According to FIG. 26, the lower end of the vertical bore or the Channel 324 in connection with a valve bore 370, which leads to the lower channel 321 leads. In the valve bore 370 is a cup-shaped valve body 371 of the check valve 331 slidingly guided. The cup-shaped valve body 371 has an annular, axially directed extension 372, which cooperates with the lower end of the channel 324, when the check valve is to be closed. To the cup-shaped valve body 371 belongs to a cup-shaped insert 373 made of stainless steel, for example. There is also a buffer spring 374, one end of which in the cup-shaped Insert 373 engages while its other end is on the inner surface of the lower Cover or base plate 318 supports the check valve body 371 normally to bias into its closed position according to FIG.

The valve 315 causes a reduction in the pressure of a fluid, which is supplied via the inlet 320 to via the lower channel 321, the bore 334 and bore 335 to flow to upper channel 336. This becomes the Needle valve 330 serving for flow control is set so that that a regulated flow of the fluid from the upper channel 336 downward through the tubular valve body 356, to bore 324, channel 323 and the outlet 322 is possible. You can also use the massive inner valve needle with the valve body Adjust 366 upwards as required, so that an additional regulated fluid flow arises from the channel 336 through the transverse channels 367 and then down flows through bore 365 to bore 324. It can be seen that the double Needle valve assembly 330 an adjustment of the flow rate of the tubular valve needle with the valve body 356 over a large area, and that in addition fine control is possible with the help of the inner valve needle. In this mode of operation of the valve 315 is let with the fluid flow between the inlet 320 and the outlet 322 causes both a pressure reduction and a flow control. Should that Fluid are returned through the valve 315, it enters the outlet 322, to the channel 323 and then down to the bore 324 towards the check valve 331 to flow, which opens here, so that the fluid unhindered over the lower Channel 321 can flow to inlet 320.

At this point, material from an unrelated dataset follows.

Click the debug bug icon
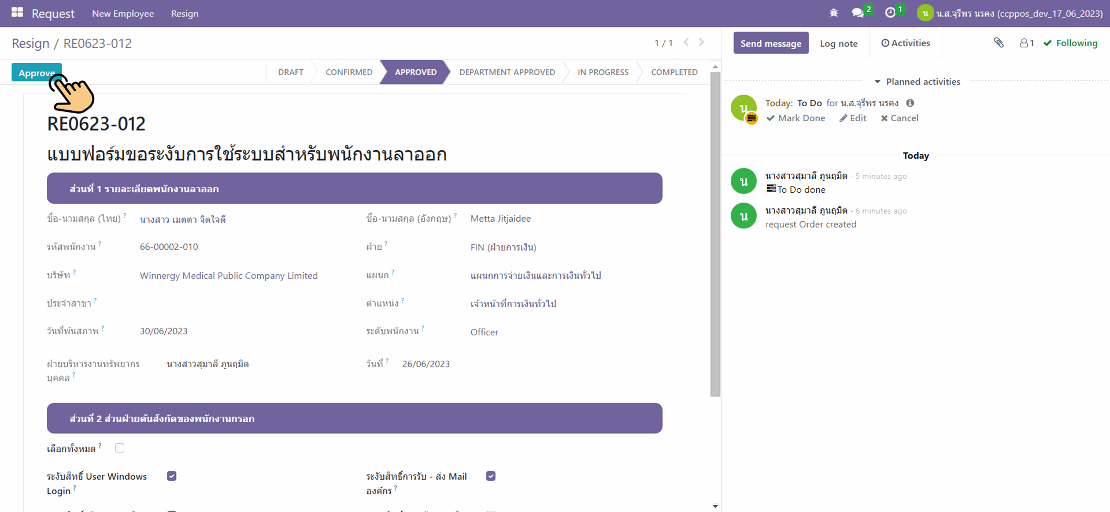Image resolution: width=1110 pixels, height=512 pixels. pyautogui.click(x=834, y=13)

FIG. 27 is a partial section of a further development of the valve according to FIG. 26, which is used in the manner described to bring about a pressure reduction and to meter the flow of the fluid to be discharged. Those parts of the training 315e of FIG. 27, which correspond to parts of the valve 315 of FIG each with the same reference numbers with the addition of the letter ne ". In the embodiment of FIG. 27, the upper channel 336e is through a bore 377 connected directly to the discharge channel 323e and the outlet 322e. The vertical Bore 324e is not directly connected to outlet 322e and so it must go through the valve 31Eie returned fluid up first through the Hole 377 and then down through the double needle valve used for flow control 330e stream.

Thus, the embodiment according to FIG. 27 causes a pressure reduction, when the fluid flows from inlet 302 to outlet 322e, as well as flow control in flowing the fluid in the opposite direction from outlet 322e through valve 315e to the inlet. Thus, the modified embodiment works 27 shows a metering of the fluid to be returned via the valve.

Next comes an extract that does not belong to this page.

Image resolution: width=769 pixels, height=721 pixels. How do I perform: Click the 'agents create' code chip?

As described above, the invention makes it possible Valves, when operating compressed air cylinders and others to be operated by means of compressed air Devices to achieve savings in compressed air, since they allow a Perform pressure reduction and flow control and the device concerned to quickly relieve the pressure. The various combinations that are made according to the Invention can be applied to make an adaptable flow control for a wide range of speed and pressure needs possible. A particular advantage of the invention is that the invention Valves take up little space, can be manufactured at low cost and are reliable work.

Claims (41)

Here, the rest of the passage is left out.